校舎は、体格差のある年代の生徒達が安全に、しかし同時に適度に混じり合えるように、動線に配慮しています。また、教員室は全体の要の位置にあり、生徒達は、教員の温かな眼差しを感じながら、安心して伸び伸びと遊ぶことができます。
大きな地震災害に対しては、校舎は十分な耐震性を計算して設計施工がなされ、校舎内の書架や家具にも十分に注意をしています。災害時には生徒を学校に留めおくことが想定されますので、非常食、毛布、水などを備蓄しています。また、台風や大雪などで休校にする場合や早目に下校させる時は一斉配信システムを用いて瞬時に保護者へ連絡します。
■給食
完全給食を実施しています。昨今の状況から、食物アレルギーには、管理体制を確立して対応しています。保護者と管理栄養士と医師と教員が必要な情報を共有し連携を密にしています。また、教科の授業でも食育教育に力を入れ、食事バランスガイドなどを利用した啓発を適宜行います。
■保健衛生
慶應義塾大学保健管理センターから小児科医が毎日派遣され、生徒が学校にいる時間は常に怪我や病気の対応をします。宿泊を伴う校外活動の時にも校医は同行し、生徒の健康管理に目を配ります。また、保護者の相談に対し、きめ細かく対応する体制を整えており、歯科相談、スポーツ医学相談なども定期的に行う予定です。
----------------------------------------
練習問題: 上のページ本文から、「校舎は、体格差のある年代の生」を含む箇所を書き出しとし、「なども定期的に行う予定です。」までを一字一句違えずに書き写してください。
----------------------------------------
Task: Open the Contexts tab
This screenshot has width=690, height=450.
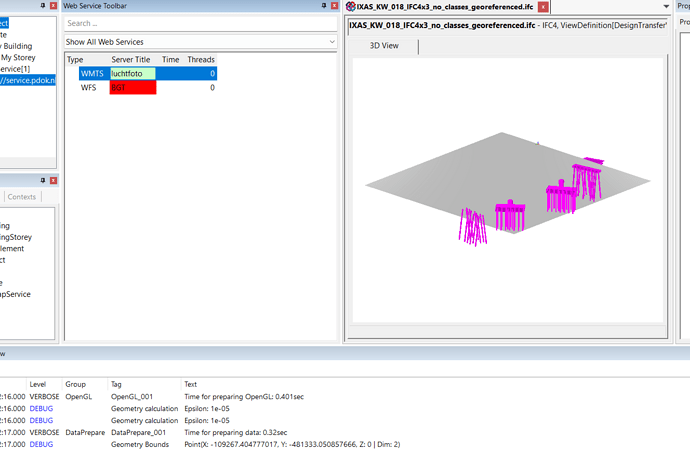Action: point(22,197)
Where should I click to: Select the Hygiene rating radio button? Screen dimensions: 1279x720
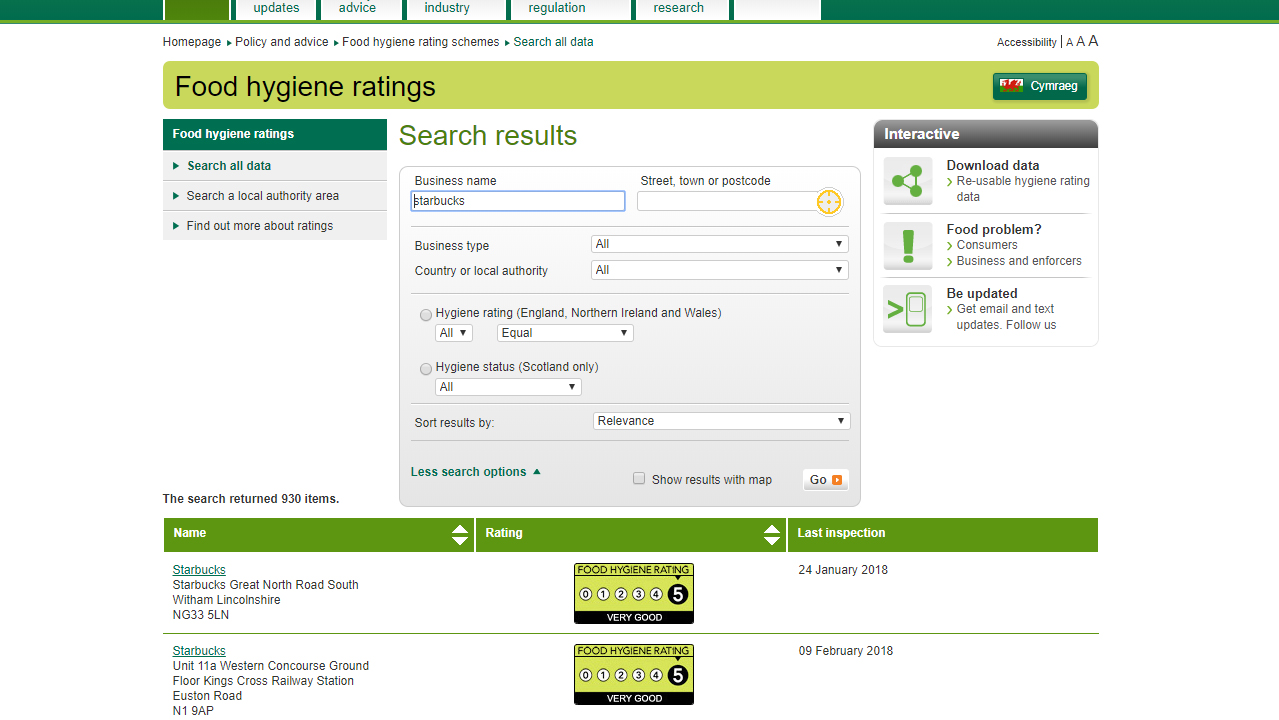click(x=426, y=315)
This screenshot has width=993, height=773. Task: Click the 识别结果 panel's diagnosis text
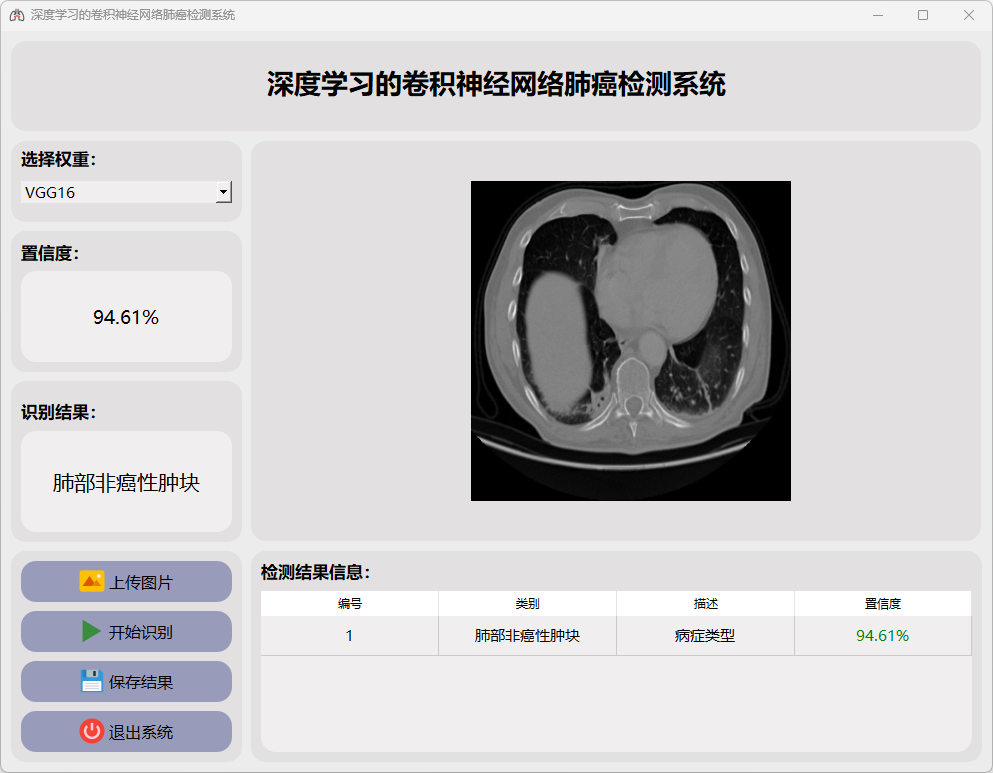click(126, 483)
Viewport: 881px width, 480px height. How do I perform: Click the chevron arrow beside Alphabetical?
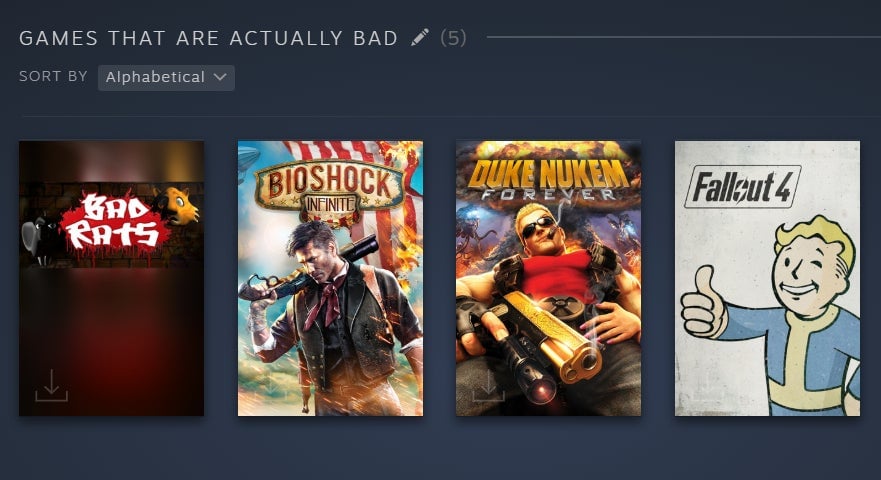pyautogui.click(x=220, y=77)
----------------------------------------
この問題の解答:
校舎は、体格差のある年代の生徒達が安全に、しかし同時に適度に混じり合えるように、動線に配慮しています。また、教員室は全体の要の位置にあり、生徒達は、教員の温かな眼差しを感じながら、安心して伸び伸びと遊ぶことができます。
大きな地震災害に対しては、校舎は十分な耐震性を計算して設計施工がなされ、校舎内の書架や家具にも十分に注意をしています。災害時には生徒を学校に留めおくことが想定されますので、非常食、毛布、水などを備蓄しています。また、台風や大雪などで休校にする場合や早目に下校させる時は一斉配信システムを用いて瞬時に保護者へ連絡します。
■給食
完全給食を実施しています。昨今の状況から、食物アレルギーには、管理体制を確立して対応しています。保護者と管理栄養士と医師と教員が必要な情報を共有し連携を密にしています。また、教科の授業でも食育教育に力を入れ、食事バランスガイドなどを利用した啓発を適宜行います。
■保健衛生
慶應義塾大学保健管理センターから小児科医が毎日派遣され、生徒が学校にいる時間は常に怪我や病気の対応をします。宿泊を伴う校外活動の時にも校医は同行し、生徒の健康管理に目を配ります。また、保護者の相談に対し、きめ細かく対応する体制を整えており、歯科相談、スポーツ医学相談なども定期的に行う予定です。